Exercise aim:
The reply is to be the lines from the one with "The width and" through the last line of the records below, each retyped exactly, with pictures left out.

Dataset entries:
++++

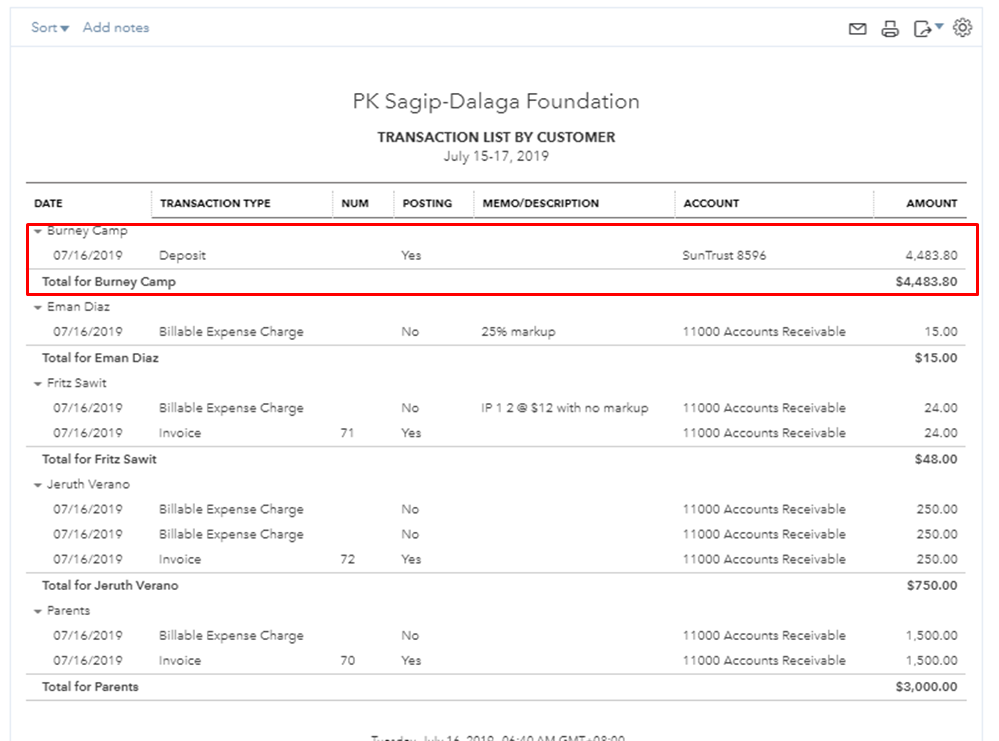Open the Burney Camp Deposit transaction

tap(182, 256)
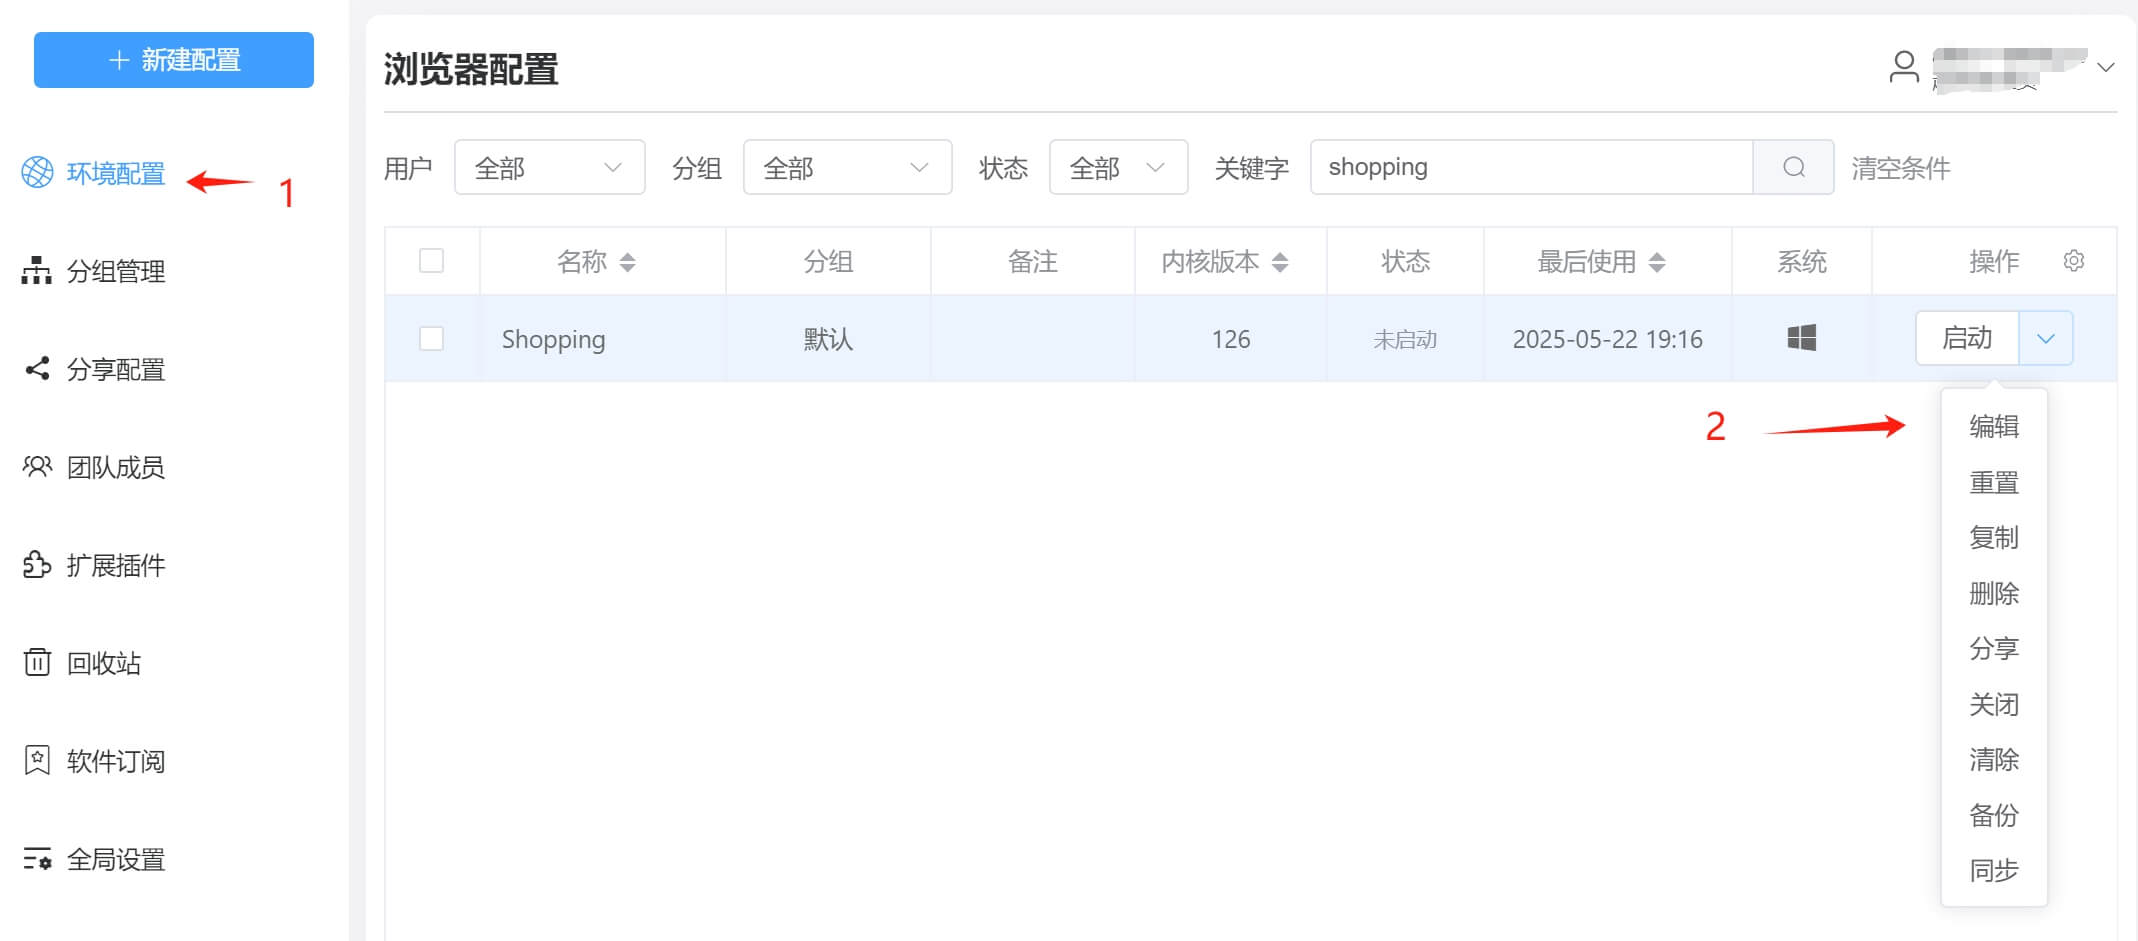
Task: Open the 状态 filter dropdown
Action: click(x=1117, y=167)
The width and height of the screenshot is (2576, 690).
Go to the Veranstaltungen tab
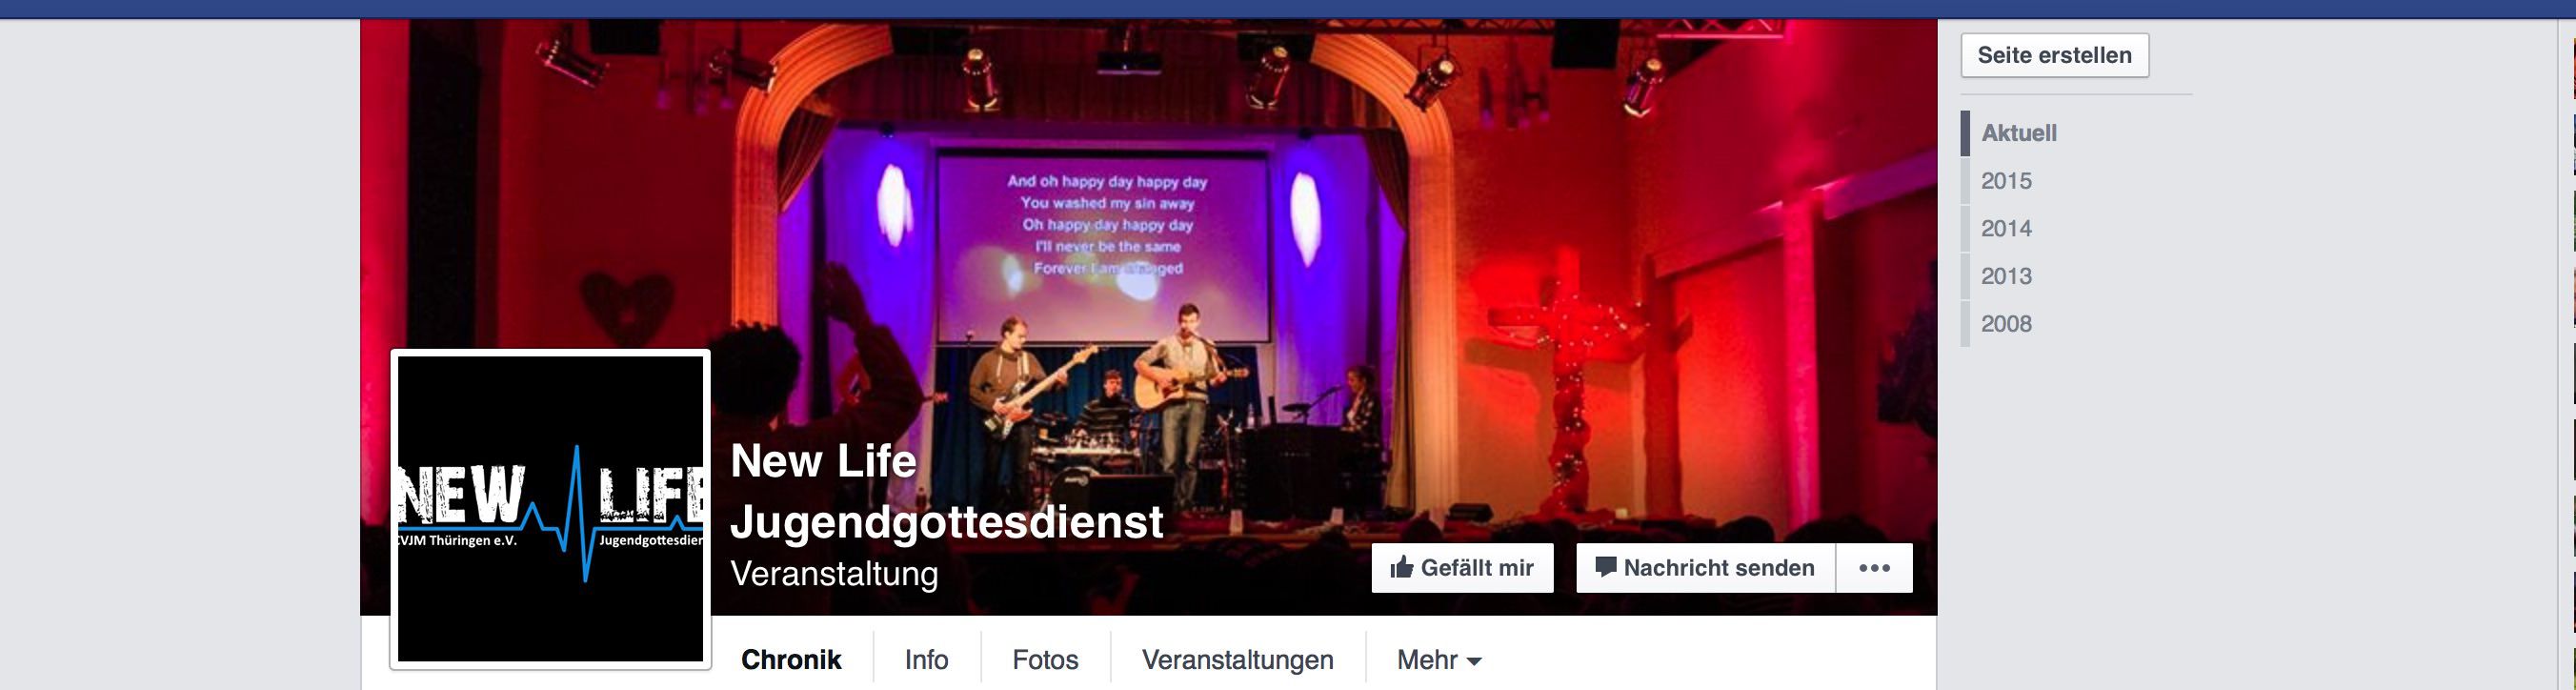point(1238,660)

++++

Exercise answer:
The width and height of the screenshot is (2576, 690).
Go to the Veranstaltungen tab
point(1238,660)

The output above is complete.